◆ Brief ◆
Give the total of lines holding the word "will" in the records below, and nothing else.

(Items from a dataset)
----------------
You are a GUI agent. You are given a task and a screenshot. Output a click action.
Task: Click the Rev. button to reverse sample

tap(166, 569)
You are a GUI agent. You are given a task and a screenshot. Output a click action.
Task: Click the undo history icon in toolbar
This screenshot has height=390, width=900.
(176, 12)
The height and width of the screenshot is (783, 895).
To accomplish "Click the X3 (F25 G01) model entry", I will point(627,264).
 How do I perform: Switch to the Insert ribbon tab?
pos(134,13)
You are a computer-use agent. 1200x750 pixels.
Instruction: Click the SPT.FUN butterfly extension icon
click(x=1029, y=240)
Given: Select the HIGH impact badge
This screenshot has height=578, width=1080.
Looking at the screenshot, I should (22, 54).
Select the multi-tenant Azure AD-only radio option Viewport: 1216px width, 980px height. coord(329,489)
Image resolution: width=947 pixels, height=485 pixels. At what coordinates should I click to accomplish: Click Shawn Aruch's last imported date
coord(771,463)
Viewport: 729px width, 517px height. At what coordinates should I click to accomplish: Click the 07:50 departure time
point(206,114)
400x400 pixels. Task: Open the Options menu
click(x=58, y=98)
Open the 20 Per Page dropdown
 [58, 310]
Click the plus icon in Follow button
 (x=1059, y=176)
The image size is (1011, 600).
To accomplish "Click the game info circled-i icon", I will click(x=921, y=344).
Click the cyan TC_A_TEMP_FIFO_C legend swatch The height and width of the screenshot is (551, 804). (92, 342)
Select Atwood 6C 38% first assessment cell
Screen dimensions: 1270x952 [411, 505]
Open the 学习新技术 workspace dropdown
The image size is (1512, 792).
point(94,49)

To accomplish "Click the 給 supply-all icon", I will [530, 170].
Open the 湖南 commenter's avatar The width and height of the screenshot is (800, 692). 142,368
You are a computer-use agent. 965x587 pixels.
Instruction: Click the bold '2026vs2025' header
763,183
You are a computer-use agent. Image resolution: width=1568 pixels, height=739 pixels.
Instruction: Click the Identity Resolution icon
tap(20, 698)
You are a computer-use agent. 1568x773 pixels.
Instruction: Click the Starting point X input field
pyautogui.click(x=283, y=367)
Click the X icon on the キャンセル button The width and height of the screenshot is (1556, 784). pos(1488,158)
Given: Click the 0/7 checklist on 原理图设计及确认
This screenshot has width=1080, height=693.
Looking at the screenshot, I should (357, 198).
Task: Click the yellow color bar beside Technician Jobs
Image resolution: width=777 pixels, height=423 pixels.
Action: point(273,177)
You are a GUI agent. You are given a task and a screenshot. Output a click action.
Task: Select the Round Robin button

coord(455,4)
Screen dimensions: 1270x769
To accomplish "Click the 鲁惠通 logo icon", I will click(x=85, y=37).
----------------
◆ Response ◆
4